Dataset excerpt:
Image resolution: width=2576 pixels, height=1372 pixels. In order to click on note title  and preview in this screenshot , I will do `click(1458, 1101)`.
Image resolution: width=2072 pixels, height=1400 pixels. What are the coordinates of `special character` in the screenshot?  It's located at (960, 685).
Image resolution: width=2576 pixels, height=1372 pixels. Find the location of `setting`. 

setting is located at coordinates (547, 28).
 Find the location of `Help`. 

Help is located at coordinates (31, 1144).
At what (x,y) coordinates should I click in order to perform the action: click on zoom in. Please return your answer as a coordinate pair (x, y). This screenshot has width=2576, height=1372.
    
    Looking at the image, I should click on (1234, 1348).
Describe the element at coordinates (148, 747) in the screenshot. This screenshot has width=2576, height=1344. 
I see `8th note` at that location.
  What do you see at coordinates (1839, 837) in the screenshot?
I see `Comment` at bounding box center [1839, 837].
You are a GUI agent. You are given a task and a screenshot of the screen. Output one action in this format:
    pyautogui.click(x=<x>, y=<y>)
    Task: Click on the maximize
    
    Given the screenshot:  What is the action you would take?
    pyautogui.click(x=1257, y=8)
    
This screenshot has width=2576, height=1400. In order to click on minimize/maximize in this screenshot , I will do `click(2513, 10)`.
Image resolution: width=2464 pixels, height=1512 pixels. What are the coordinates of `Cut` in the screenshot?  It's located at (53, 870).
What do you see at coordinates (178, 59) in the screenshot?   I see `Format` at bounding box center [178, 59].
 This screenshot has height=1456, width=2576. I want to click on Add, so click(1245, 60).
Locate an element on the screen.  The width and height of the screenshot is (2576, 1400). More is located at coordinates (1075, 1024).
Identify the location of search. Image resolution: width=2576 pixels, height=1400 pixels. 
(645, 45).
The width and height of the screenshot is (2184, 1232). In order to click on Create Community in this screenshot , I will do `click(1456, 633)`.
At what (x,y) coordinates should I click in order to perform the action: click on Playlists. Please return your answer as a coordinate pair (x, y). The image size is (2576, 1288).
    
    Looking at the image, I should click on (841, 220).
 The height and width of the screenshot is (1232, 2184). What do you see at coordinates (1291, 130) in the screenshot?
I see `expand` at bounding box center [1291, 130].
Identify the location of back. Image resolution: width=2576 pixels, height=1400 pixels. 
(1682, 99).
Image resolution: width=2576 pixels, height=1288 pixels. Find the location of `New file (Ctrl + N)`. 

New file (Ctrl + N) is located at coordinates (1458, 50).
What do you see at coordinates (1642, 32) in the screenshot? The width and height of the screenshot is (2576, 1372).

OBJECTIVE.
Turn every line of the items above into a JSON list of strings, one string per line, and omit the blank lines.

FINISHED TASK.
[
  "Image resolution: width=2576 pixels, height=1372 pixels. In order to click on note title  and preview in this screenshot , I will do `click(1458, 1101)`.",
  "Image resolution: width=2072 pixels, height=1400 pixels. What are the coordinates of `special character` in the screenshot?  It's located at (960, 685).",
  "Image resolution: width=2576 pixels, height=1372 pixels. Find the location of `setting`. ",
  "setting is located at coordinates (547, 28).",
  " Find the location of `Help`. ",
  "Help is located at coordinates (31, 1144).",
  "At what (x,y) coordinates should I click in order to perform the action: click on zoom in. Please return your answer as a coordinate pair (x, y). This screenshot has width=2576, height=1372.",
  "    Looking at the image, I should click on (1234, 1348).",
  "Describe the element at coordinates (148, 747) in the screenshot. This screenshot has width=2576, height=1344. ",
  "I see `8th note` at that location.",
  "  What do you see at coordinates (1839, 837) in the screenshot?",
  "I see `Comment` at bounding box center [1839, 837].",
  "You are a GUI agent. You are given a task and a screenshot of the screen. Output one action in this format:",
  "    pyautogui.click(x=<x>, y=<y>)",
  "    Task: Click on the maximize",
  "    Given the screenshot:  What is the action you would take?",
  "    pyautogui.click(x=1257, y=8)",
  "This screenshot has width=2576, height=1400. In order to click on minimize/maximize in this screenshot , I will do `click(2513, 10)`.",
  "Image resolution: width=2464 pixels, height=1512 pixels. What are the coordinates of `Cut` in the screenshot?  It's located at (53, 870).",
  "What do you see at coordinates (178, 59) in the screenshot?   I see `Format` at bounding box center [178, 59].",
  " This screenshot has height=1456, width=2576. I want to click on Add, so click(1245, 60).",
  "Locate an element on the screen.  The width and height of the screenshot is (2576, 1400). More is located at coordinates (1075, 1024).",
  "Identify the location of search. Image resolution: width=2576 pixels, height=1400 pixels. ",
  "(645, 45).",
  "The width and height of the screenshot is (2184, 1232). In order to click on Create Community in this screenshot , I will do `click(1456, 633)`.",
  "At what (x,y) coordinates should I click in order to perform the action: click on Playlists. Please return your answer as a coordinate pair (x, y). The image size is (2576, 1288).",
  "    Looking at the image, I should click on (841, 220).",
  " The height and width of the screenshot is (1232, 2184). What do you see at coordinates (1291, 130) in the screenshot?",
  "I see `expand` at bounding box center [1291, 130].",
  "Identify the location of back. Image resolution: width=2576 pixels, height=1400 pixels. ",
  "(1682, 99).",
  "Image resolution: width=2576 pixels, height=1288 pixels. Find the location of `New file (Ctrl + N)`. ",
  "New file (Ctrl + N) is located at coordinates (1458, 50).",
  "What do you see at coordinates (1642, 32) in the screenshot? The width and height of the screenshot is (2576, 1372)."
]